HON. SAMUEL BEARDSLEY,

ON THE PROHIBITORY LIQUOR LAW.

NEW YORK, May 8, 1855.

My opinion upon various questions arising on the recent Prohibitory Liquor Law having been asked, I have given to the subject that earnest care and attention which its character and importance so fully demand. The main design, in the enactment of this statute, may have been to eradicate or check admitted and great evils, which it cannot be denied that the mode adopted, if fully carried out, must lead to the sacrifice of an immense value of individual property, and reduce many from a condition of reasonable competency to that of comparative want. The anticipation of such results cannot fail to excite a deep feeling of hostility to the measure, and to arouse the strongest efforts to oppose its execution. These are natural and inevitable results, and while opposition is kept within the limits of the law of the land, no one has any right to object that it is unsuitable or improper. The act, too, draws in question the relative powers of the general and state governments, and may present a case where those powers are brought in conflict with each other, so too, the act, in all or some of its provisions, may violate the Constitution of this state. It is, therefore, in every aspect, a subject of the gravest character, and I have considered and reflected upon it as such. Of the policy of the act I have nothing to say, at this time. It may be thought in this, as in many other instances, that an excess of zeal, even in an effort to effect a great good, is not attended by the needful amount of discretion in adapting means to the desired end-but I shall confine myself strictly to the provisions of the act and their legal meaning and effect.

In examining this subject, the first inquiry would seem to be, whether a state of this Union has power to prohibit, totally or qualifiedly, the sale of spiritous liquors, and to enfore the observance of such a law in any manner; and the second, as to the validity of the measures provided in this act for its enforcement. I shall first examine the naked question of power, reserving what I have to say on the vindicatory part of the act for a separate consideration.

It is but reasonable to suppose that this act was intended to em

brace three distinct classes of property, to each of which different laws may apply, and dissimilar rights exist.

For the first class, may be taken wines and other liquors, imported from foreign countries.

These are brought into the United States under the authority of the general government, and in conformity with various treaties and laws on the subject. The states have no power to prevent or impede the importation of property from foreign countries, for the treaty-making power is vested in the President and Senate of the United States, and Congress is expressly authorized "to regulate commerce with foreign nations."

Constitution of the United States, Art. 1., sect. 8, sub. 3.

This power has been exercised by Congress in the passage of laws, which provide for the introduction of liquors and other property, on the payment of certain duties to the United States. These treaties and laws are parts of the supreme law of the land.

Constitution, Art. 3.

The right to import is therefore conferred and secured by a law paramount to all state authority, and it carries with it a right, on the part of the importer, to sell what he has thus imported.
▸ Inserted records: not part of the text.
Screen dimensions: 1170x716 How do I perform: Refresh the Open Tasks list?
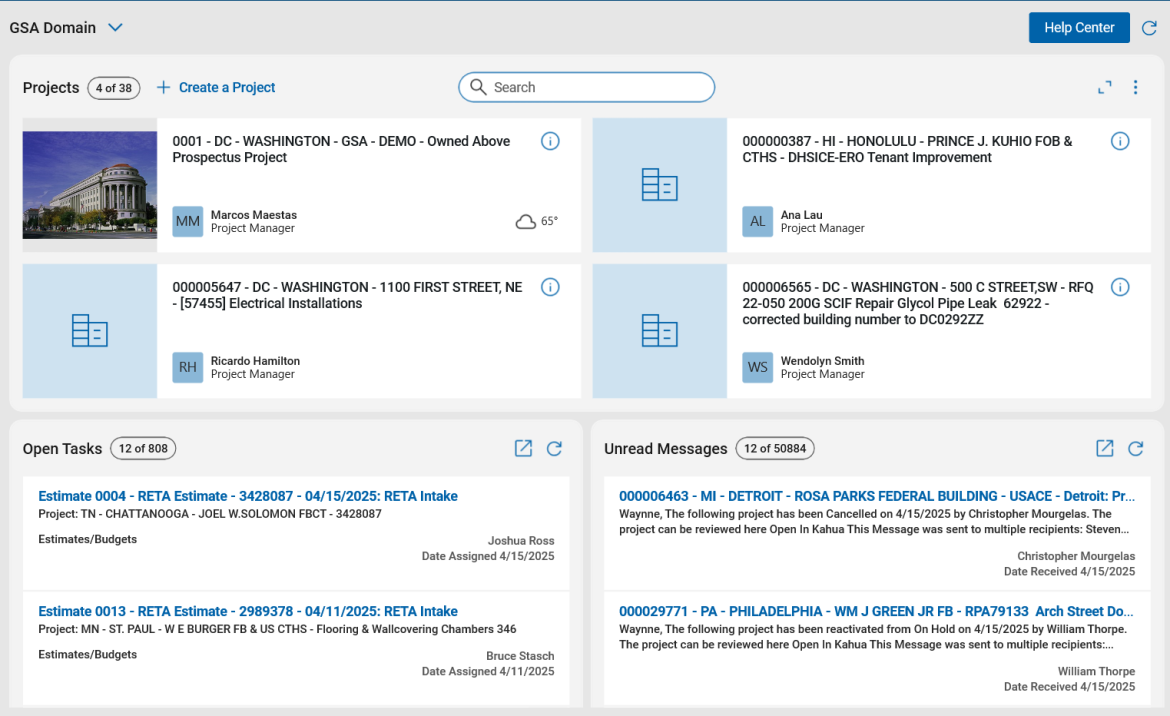(x=555, y=448)
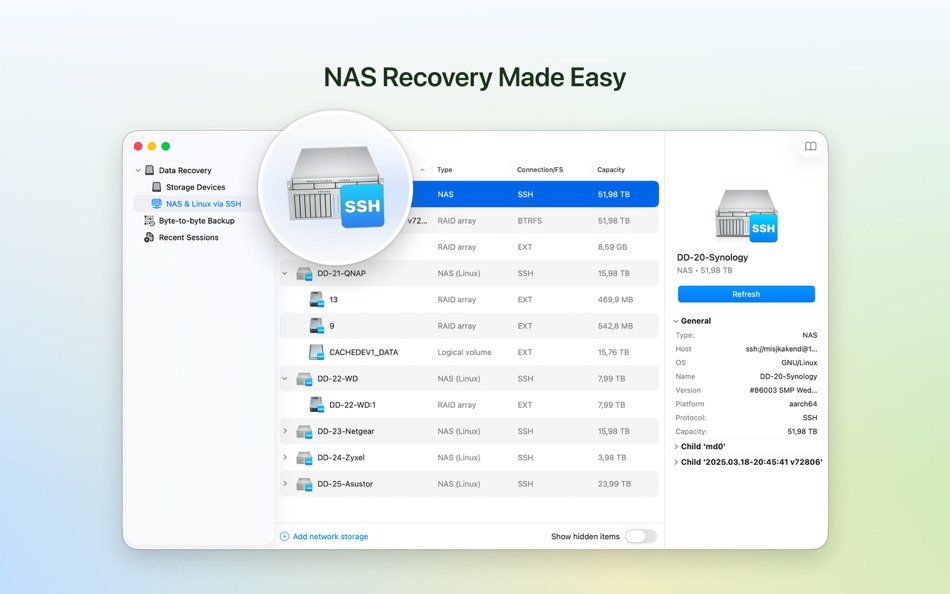Click the DD-21-QNAP NAS device icon
The width and height of the screenshot is (950, 594).
pyautogui.click(x=306, y=273)
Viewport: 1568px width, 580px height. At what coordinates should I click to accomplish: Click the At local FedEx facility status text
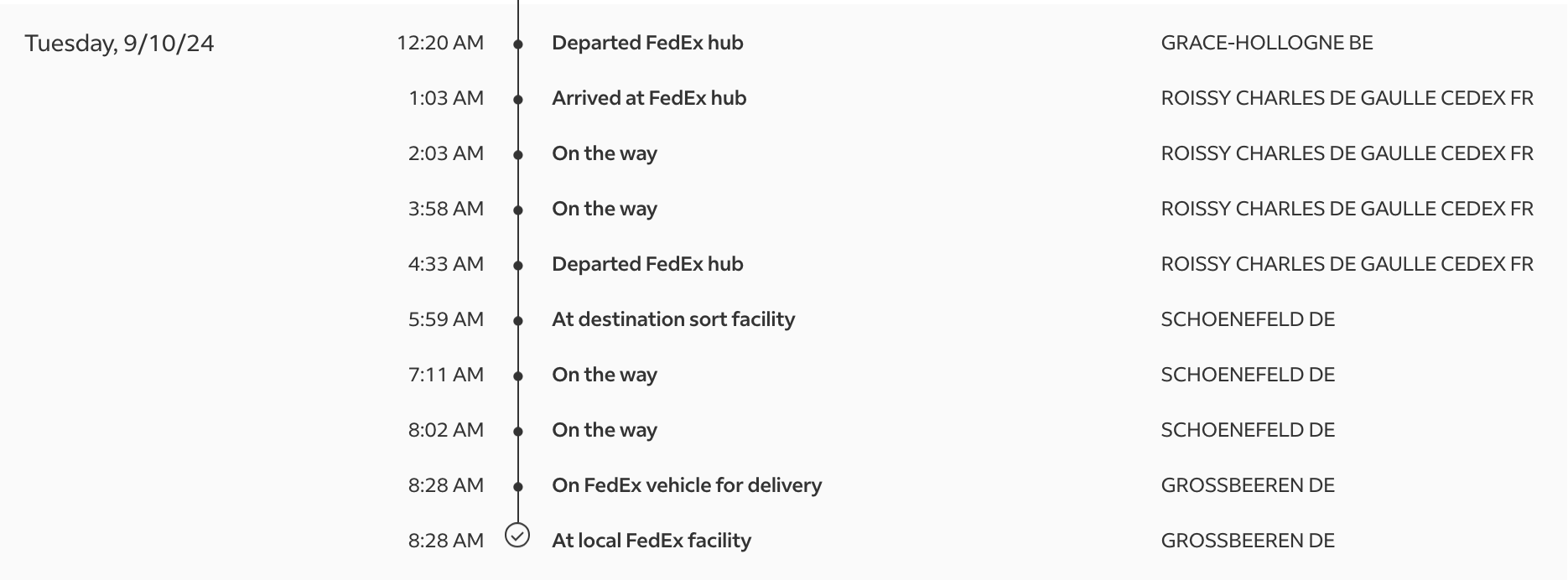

This has been adjudged by the Supreme Court of the United States, and may be taken as a point entirely at rest.

Brown vs. the State of Maryland, 12 Wheat., R. 419. But this right to sell, irrespective of, and even in hostility to, state authority, is limited to sales made of the import in the form and condition in which it may, by the law of the United States, be brought into the country. Dry goods may be sold in the original package, as wines may in cases, and other liquors in casks, for they may thus be imported under the laws which regulate forreign commerce. But when the import passes from the importer, as by sale to a customer, or is broken up for retail by the importer himself, it ceases to be any longer under the protection of the law of the U. S., and falls at once into the general mass of property within the state which is subject to the exclusive control of the state laws. Some very distingushed judges have held, that a state is competent to regulate and even prohibit the sale by importers of their original packages; but, notwithstanding these exceptional opinions, the right to sell all imports in that condition, may, as I think, be regarded as the settled law of the land. The authority of the state, however, is no further restricted by the paramount law of the United States, than is required to secure an absolute right on the part of the importers to make sales of their imports in that condition; far beyond this, a state may regulate, and even prohibit, the sale of imported property of every description, as fully as it may property of domestic growth or production.

Brown vs. the State of Maryland.

Supra the License cases, 5 How., S. C. United States, R. 504.

The second class of property, which it may be supposed the act was intended to embrace, is composed of liquors brought in from other states of the Union.

As Congress has power to regulate commerce "among the several states,'

Constitution, Art. 1, sec. 8, sub. 3,

the introduction of such property from one state into another may, unquestionably, be thus authorized, so that a state act, prohibiting its introduction would be of no force. Such a law of Congress would, as in respect to imports from foreign countries, confer a right to sell what was thus authorized to be carried from one state to another. But Congress, although authorized so to do, has not yet passed any law regulating commercial dealings among the states.

The License cases, supra, p. 578.

That power has not yet been exerted, and until it shall be, the several states of the Union will not have been deprived of their original power, as sovereign states, to prohibit the introduction from other states of such articles as may be thought injurious to the public welfare, or to regulate or prohibit their sales within the limits of the respective states. These principles will be found fully asserted and sustained in the cases above cited.

The third class of property referred to, is wines and other liquors of the growth or manufacture of this state, or which, being the production of some foreign country or other state of the Union, have been brought into this state and incorporated with the general mass of property within its limits, and which, as to sale and use, is subject to the exclusive control of state laws.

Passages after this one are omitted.